Compiti da svolgere:
**1)** Secondo il brano sull'esclusione, dopo quale crisi il peso del processo di esclusione è stato sentito nei paesi del centro più che in passato?
**2)** Modifichi la parte del brano sull'esclusione che inizia con "La classe operaia mondiale" e termina con "possibili implicazioni politiche.", sostituendo "paesi del centro" con "paesi più ricchi".
**3)** Elenchi tutti i criteri che, secondo il brano sull'esclusione, definiscono i confini con cui è stata divisa la classe operaia mondiale.

Brano di partenza:
------------------------------------------------------------

Per la gran parte del ventesimo secolo, c’è stata una distribuzione geografica ineguale nei termini di percezione del processo di esclusione. Infatti, fino a poco tempo fa uno dei mezzi per mantenere la legittimazione da parte del capitale nei paesi centrali è stato spingere il peso dell’esclusione sul terzo mondo e sui settori marginalizzati della classe operaia dei paesi centrali.
La classe operaia mondiale è stata divisa con confini definiti da cittadinanza, razza, etnia e genere. Questi confini continuano a essere piuttosto importanti. In particolare dopo la crisi del 2008, il peso del processo di esclusione è stato sentito nei paesi del centro più che in passato, con tutte le possibili implicazioni politiche.
DOMANDA
Nel tuo lavoro hai ragionato molto sul potere dei lavoratori e della classe lavoratrice. Fai una distinzione tra diverse forme di potere dei lavoratori. Puoi dirci qualcosa in più?

------------------------------------------------------------

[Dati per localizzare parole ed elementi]
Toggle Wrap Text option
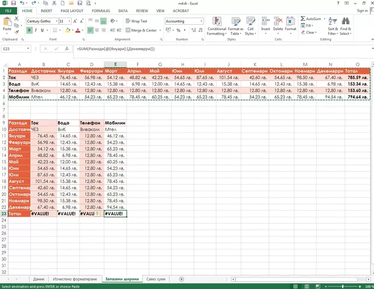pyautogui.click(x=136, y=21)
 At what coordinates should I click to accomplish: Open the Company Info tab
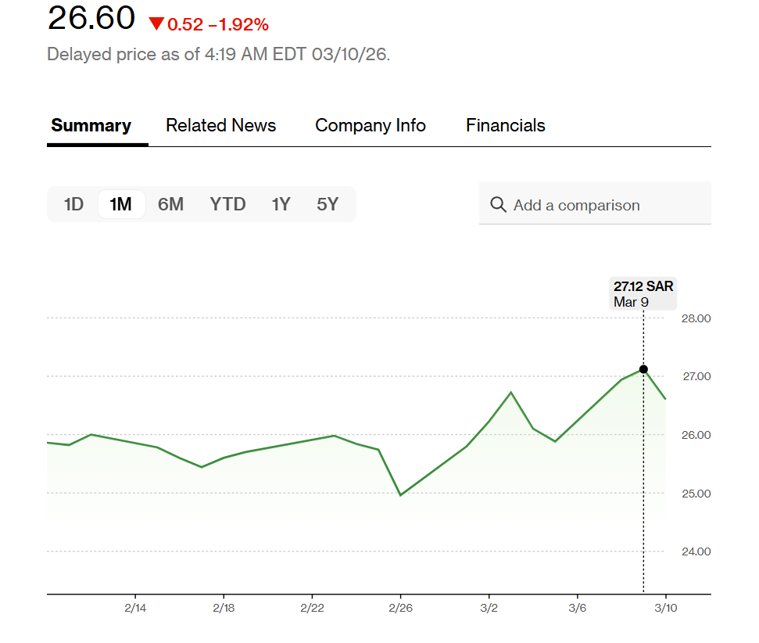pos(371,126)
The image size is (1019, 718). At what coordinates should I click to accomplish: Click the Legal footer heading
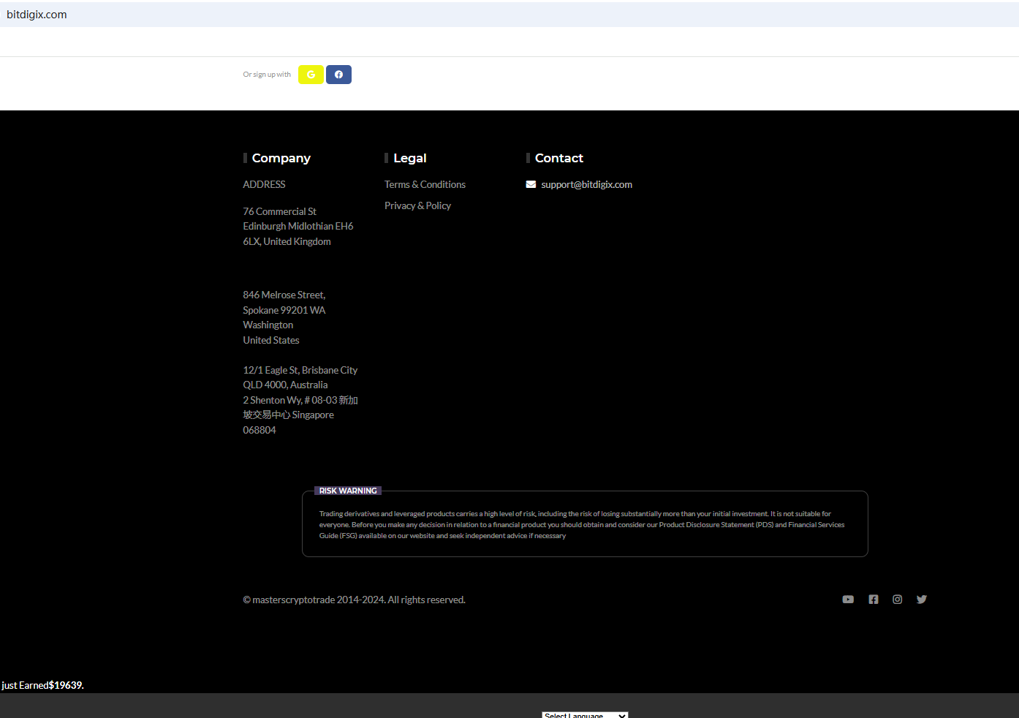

------------------------------------------------------------

Elenco delle soluzioni:
**1)** Dopo la crisi del 2008.

**2)**
La classe operaia mondiale è stata divisa con confini definiti da cittadinanza, razza, etnia e genere. Questi confini continuano a essere piuttosto importanti. In particolare dopo la crisi del 2008, il peso del processo di esclusione è stato sentito nei paesi più ricchi più che in passato, con tutte le possibili implicazioni politiche.

**3)** Cittadinanza, razza, etnia e genere.